The industry still has a long way to go but Somerville is cautiously optimistic about the future. ’It’s beginning here [in the US] but it’s going to take some time.’ He estimates that next-generation plants won’t be functioning at ’full technical capability’ for three years and that ’we’re not really going to have substantial cellulosic production for at least six years’. But he goes so far as to predict that ’we’ll ultimately get between one third and a half of all transportation fuel from cellulosic materials. I don’t think there’s much doubt that we can do that’.
If it’s going to take six years for next-generation biofuels to become established in the US, then what does the future hold for Europe? ’The main problem in the UK and the rest of Europe is feedstock and feedstock availability,’ says Green. ’We don’t have the huge corn belt that they have in China for example. Nor do we have mass agriculture. It’s my belief that the best feedstock opportunity in the UK and Europe is waste feedstocks - taking waste away from landfill.’
Tomkinson is convinced, based on evidence from research commissioned by NNFCC, that the future for the UK lies in thermochemical routes to biofuel production rather than fermentation. ’We don’t have enough of one feedstock for fermentation,’ he says. ’The conclusion that the big industries have come to is that it is likely that advanced biofuels in the UK and the EU will be thermochemical in the first instance. We might then develop fermentation capability further down the line.’
Another problem is that the UK doesn’t have much first generation biofuel capacity, says Green. ’We have some biodiesel capacity although most of that has shut down [due to large subsidies for US biodiesel producers]. We don’t have a first generation bioethanol industry on which to build. I think that’s the big weakness.’

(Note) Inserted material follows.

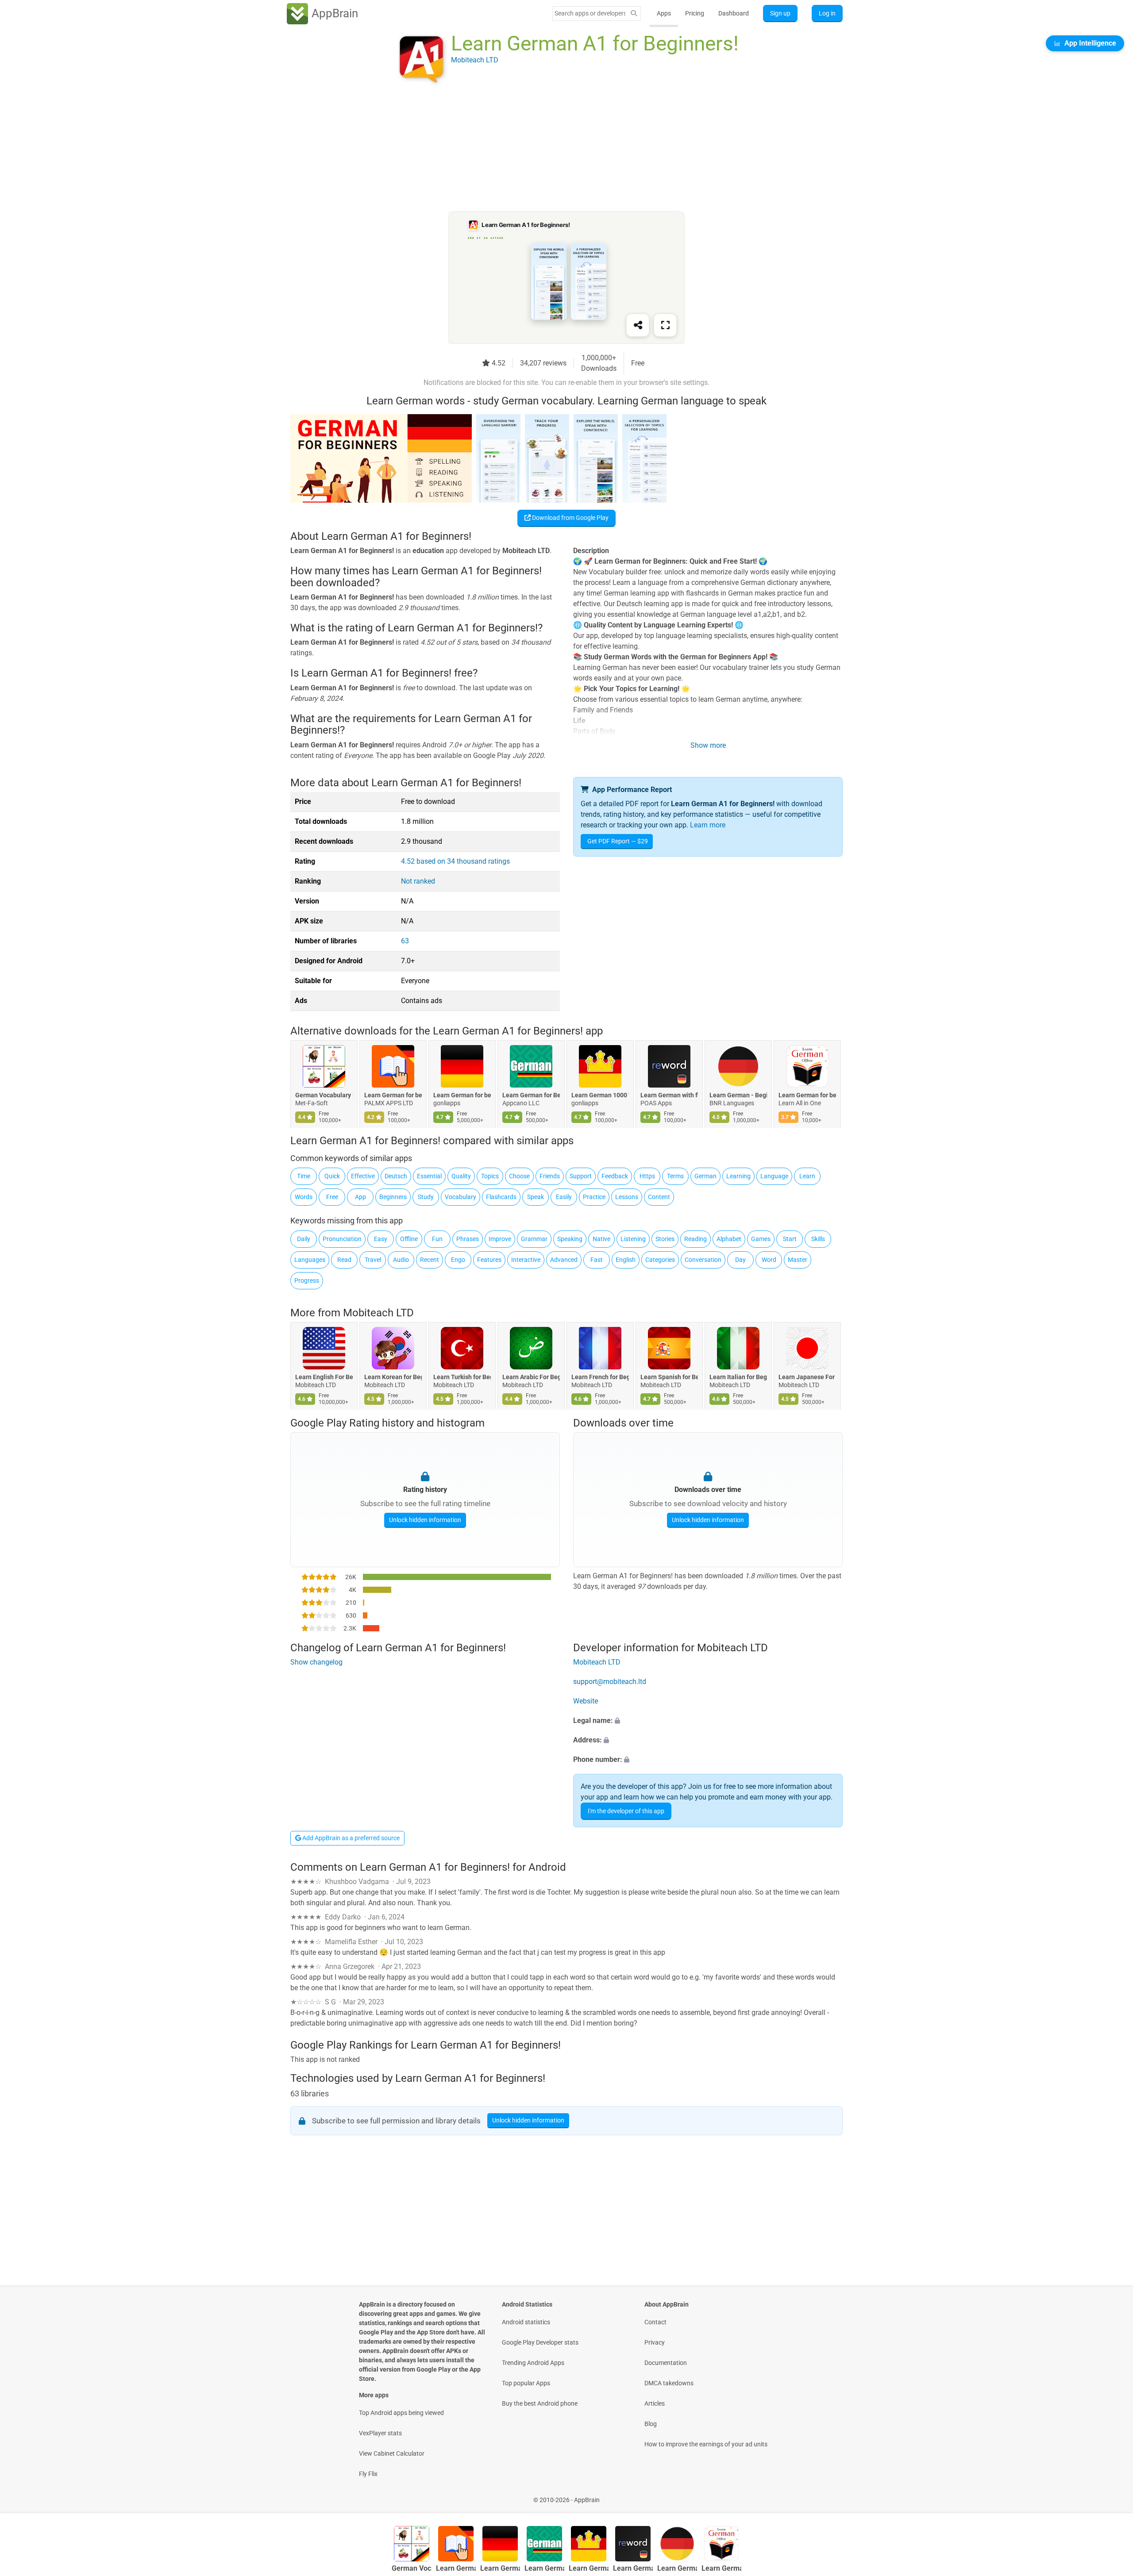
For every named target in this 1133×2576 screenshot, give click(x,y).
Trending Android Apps (533, 2362)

Making the most of the biofuel byproducts is a must. This can be done by ’bolting process technology on the back end of a biodiesel plant or bioethanol plant such that you can use the waste streams,’ says Green. ’A good example is what we [Green Biologics] can do with glycerine. We can integrate a butanol process on the back end of a biodiesel plant and utilise the waste glycerine as a feedstock for butanol production.’

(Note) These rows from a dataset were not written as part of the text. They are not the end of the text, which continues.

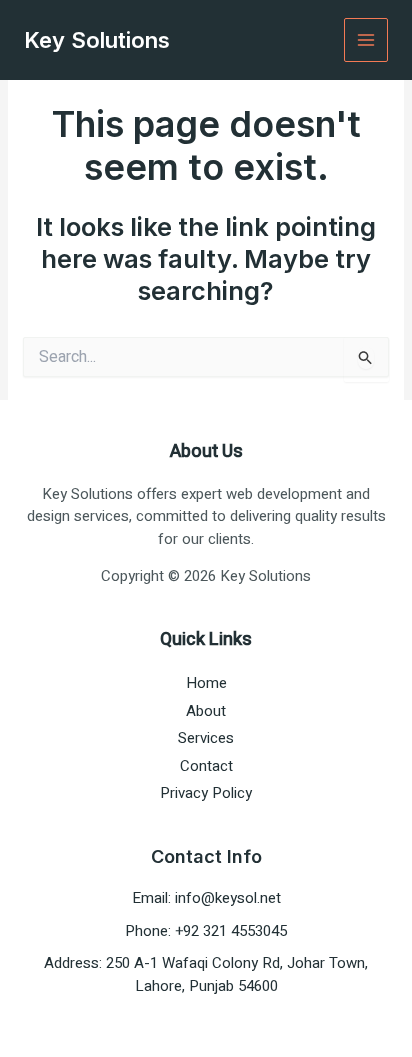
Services (206, 738)
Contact (206, 766)
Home (206, 683)
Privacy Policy (206, 793)
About (206, 711)
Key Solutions (97, 40)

As with all sectors, the economic climate is having a negative effect on the biofuels industry. ’The cost of building biofuel plants is a major constraint,’ says Tomkinson. He is calling for a more stable policy environment in the UK and perhaps some government incentives for biofuels producers. ’The US model is a good one,’ says TMO’s Martin. Last year, he says, the US government put $1 billion into funding cellulosic ethanol and there are a number of very well-funded bioenergy centres. It cost almost ?8 million for TMO to build its demonstration facility, which it funded through private investment. ’My view is that we’re very good in the UK at investing in research. What we’re not that good at is supporting the transition from successful research into successful commercial - that’s the most expensive work for a company to take on.’

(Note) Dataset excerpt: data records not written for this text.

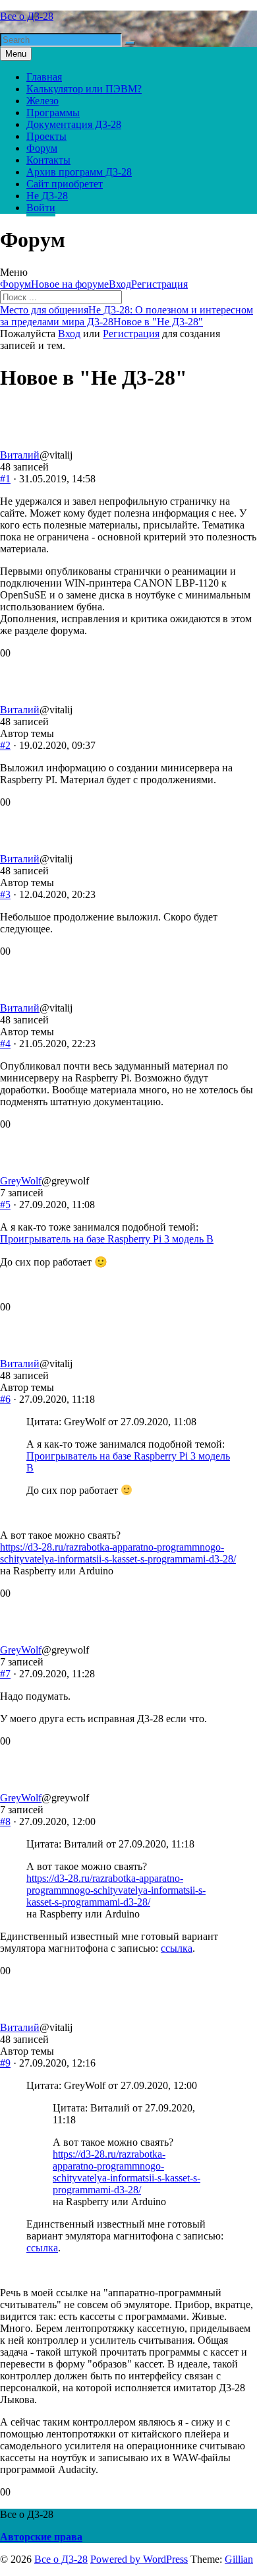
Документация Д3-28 (73, 124)
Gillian (239, 2559)
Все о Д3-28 (26, 16)
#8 (5, 1821)
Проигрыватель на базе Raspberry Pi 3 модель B (107, 1238)
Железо (42, 100)
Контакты (48, 160)
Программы (53, 112)
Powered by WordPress (139, 2559)
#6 (5, 1399)
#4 (5, 1043)
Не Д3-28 (47, 195)
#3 (5, 894)
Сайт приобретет (64, 183)
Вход (120, 284)
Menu (15, 54)
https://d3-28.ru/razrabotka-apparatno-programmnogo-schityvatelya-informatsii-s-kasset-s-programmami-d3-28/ (118, 1552)
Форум (41, 148)
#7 (5, 1673)
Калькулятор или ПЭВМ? (84, 88)
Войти (40, 207)
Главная (44, 76)
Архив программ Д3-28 (79, 171)
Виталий (20, 455)
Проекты (46, 136)
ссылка (176, 1948)
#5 (5, 1204)
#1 (5, 478)
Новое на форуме (70, 284)
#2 (5, 745)
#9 (5, 2063)
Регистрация (159, 284)
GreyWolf (21, 1180)
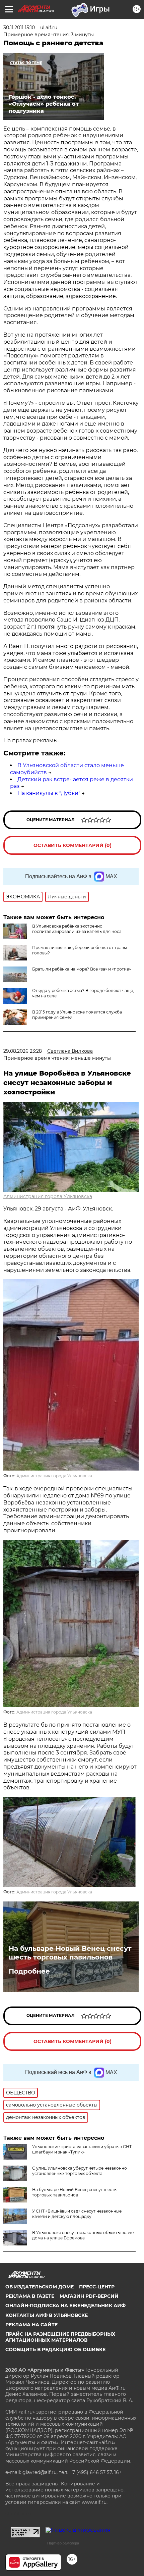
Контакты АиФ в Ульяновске (46, 2315)
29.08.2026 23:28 (22, 1051)
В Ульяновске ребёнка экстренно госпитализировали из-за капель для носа (77, 929)
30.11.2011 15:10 (19, 27)
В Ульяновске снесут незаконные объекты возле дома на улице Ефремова (83, 2235)
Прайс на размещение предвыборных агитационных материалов (60, 2337)
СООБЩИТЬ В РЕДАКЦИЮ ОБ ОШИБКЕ (55, 2349)
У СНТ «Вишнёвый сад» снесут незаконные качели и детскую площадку (77, 2214)
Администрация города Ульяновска (47, 1196)
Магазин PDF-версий (89, 2296)
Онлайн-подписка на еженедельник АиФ (65, 2305)
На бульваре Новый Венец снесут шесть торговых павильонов (70, 1952)
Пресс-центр (97, 2287)
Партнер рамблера (63, 2543)
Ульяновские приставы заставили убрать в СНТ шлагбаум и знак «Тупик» (82, 2149)
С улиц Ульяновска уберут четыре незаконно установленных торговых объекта (79, 2171)
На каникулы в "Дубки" (48, 793)
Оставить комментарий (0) (72, 845)
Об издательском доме (39, 2287)
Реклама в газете (29, 2296)
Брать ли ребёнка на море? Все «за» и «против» (81, 969)
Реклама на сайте (31, 2325)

’I had a group of people around recently to visit the site and they were very excited by what they saw,’ says Martin. ’They had been led to believe that the technology is five to 10 years away and to actually see it working in front of them was quite a shock. A lot of people would like to think it’s five to 10 years away because it means they don’t have to take any action on it today but the truth is it could be here today if there was more support.’